=== Reading passage ===
2. Hide Data in Step Definitions
Scenario: Search result links Given Google search results for "panda" are displayed When the user clicks the first result link # Link value not explicitly named Then the page for the selected result link is displayed # Step definition passes link data
Style and Structure
Consistency Principles
- •Third person: Always use third-person perspective
- •Present tense: Always use present tense
- •Subject-predicate: Complete sentence structure
Examples
# ✅ Consistent style
Feature: User Authentication
Scenario: Successful login
Given the user has a valid account
When the user enters correct credentials
Then the user sees the dashboard
# ❌ Inconsistent style
Feature: User Authentication
Scenario: Successful login
Given I have an account # ❌ First person
When the user entered credentials # ❌ Past tense
Then the dashboard will be displayed # ❌ Future tense
Interactive Guidance Flow
When users seek assistance, follow this flow:
1. Discovery Phase Assistance
Q1: Who is the main user of this User Story? Q2: What does the user want to achieve? Q3: What rules or constraints exist? Q4: Can you give a specific example? Q5: Are there edge cases or exceptions?
===
Aim A: In the scenario-writing guide, turn the paragraph that begins "Q1: Who is the main user" into a short list that keeps all five of its points.
=== Exercise data ===
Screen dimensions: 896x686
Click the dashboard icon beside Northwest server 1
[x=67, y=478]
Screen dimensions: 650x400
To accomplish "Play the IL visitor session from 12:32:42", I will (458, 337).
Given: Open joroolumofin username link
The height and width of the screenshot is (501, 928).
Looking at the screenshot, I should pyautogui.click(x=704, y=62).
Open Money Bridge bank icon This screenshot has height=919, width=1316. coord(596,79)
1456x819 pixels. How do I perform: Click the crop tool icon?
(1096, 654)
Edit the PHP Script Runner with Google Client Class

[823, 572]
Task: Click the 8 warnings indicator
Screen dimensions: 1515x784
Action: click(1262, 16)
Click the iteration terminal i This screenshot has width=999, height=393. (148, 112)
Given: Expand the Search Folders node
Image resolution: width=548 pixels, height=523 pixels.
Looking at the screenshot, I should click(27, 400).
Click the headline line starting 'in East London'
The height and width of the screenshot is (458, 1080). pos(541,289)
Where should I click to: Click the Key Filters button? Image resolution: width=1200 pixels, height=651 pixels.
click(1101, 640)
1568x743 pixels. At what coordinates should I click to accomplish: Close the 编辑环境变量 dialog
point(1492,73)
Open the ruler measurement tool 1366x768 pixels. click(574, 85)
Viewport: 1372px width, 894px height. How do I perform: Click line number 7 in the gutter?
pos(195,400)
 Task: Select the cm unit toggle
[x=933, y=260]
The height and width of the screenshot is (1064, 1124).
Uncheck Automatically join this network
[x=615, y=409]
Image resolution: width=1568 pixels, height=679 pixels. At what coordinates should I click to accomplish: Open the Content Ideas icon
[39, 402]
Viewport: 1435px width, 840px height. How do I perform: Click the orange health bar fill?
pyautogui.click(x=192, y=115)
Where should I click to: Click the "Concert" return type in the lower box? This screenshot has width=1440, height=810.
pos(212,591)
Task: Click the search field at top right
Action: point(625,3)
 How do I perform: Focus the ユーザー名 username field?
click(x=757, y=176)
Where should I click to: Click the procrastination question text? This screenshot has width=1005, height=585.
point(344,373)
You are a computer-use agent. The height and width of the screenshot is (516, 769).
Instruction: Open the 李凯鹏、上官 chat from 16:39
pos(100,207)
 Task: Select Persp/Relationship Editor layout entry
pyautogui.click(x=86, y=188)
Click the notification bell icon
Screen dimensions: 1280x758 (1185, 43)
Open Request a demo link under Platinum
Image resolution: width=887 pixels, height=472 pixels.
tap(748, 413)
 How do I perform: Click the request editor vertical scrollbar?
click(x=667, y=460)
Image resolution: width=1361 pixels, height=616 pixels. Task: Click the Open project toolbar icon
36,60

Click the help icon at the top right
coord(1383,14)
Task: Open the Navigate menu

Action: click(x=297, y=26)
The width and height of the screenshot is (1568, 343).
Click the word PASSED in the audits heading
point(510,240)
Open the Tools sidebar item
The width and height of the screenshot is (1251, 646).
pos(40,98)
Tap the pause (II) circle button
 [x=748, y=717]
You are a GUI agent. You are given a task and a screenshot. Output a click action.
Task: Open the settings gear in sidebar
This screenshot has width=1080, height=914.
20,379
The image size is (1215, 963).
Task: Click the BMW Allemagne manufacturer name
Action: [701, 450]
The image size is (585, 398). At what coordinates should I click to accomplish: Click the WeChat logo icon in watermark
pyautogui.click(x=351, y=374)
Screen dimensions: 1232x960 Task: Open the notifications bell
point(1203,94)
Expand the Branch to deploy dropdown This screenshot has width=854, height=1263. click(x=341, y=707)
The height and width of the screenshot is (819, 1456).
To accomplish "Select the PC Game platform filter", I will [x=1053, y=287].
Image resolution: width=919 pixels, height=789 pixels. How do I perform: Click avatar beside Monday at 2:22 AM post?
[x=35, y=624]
===
Aim B: Copy, letter for letter, the part of the records that opens with the line containing "Image resolution: width=1361" and closes with the line containing "point(1203,94)", including both of those lines.

Written response A:
- Who is the main user of the User Story?
- What does the user want to achieve?
- What rules or constraints exist?
- What is a specific example?
- What edge cases or exceptions exist?

Written response B:
Image resolution: width=1361 pixels, height=616 pixels. Task: Click the Open project toolbar icon
36,60

Click the help icon at the top right
coord(1383,14)
Task: Open the Navigate menu

Action: click(x=297, y=26)
The width and height of the screenshot is (1568, 343).
Click the word PASSED in the audits heading
point(510,240)
Open the Tools sidebar item
The width and height of the screenshot is (1251, 646).
pos(40,98)
Tap the pause (II) circle button
 [x=748, y=717]
You are a GUI agent. You are given a task and a screenshot. Output a click action.
Task: Open the settings gear in sidebar
This screenshot has width=1080, height=914.
20,379
The image size is (1215, 963).
Task: Click the BMW Allemagne manufacturer name
Action: [701, 450]
The image size is (585, 398). At what coordinates should I click to accomplish: Click the WeChat logo icon in watermark
pyautogui.click(x=351, y=374)
Screen dimensions: 1232x960 Task: Open the notifications bell
point(1203,94)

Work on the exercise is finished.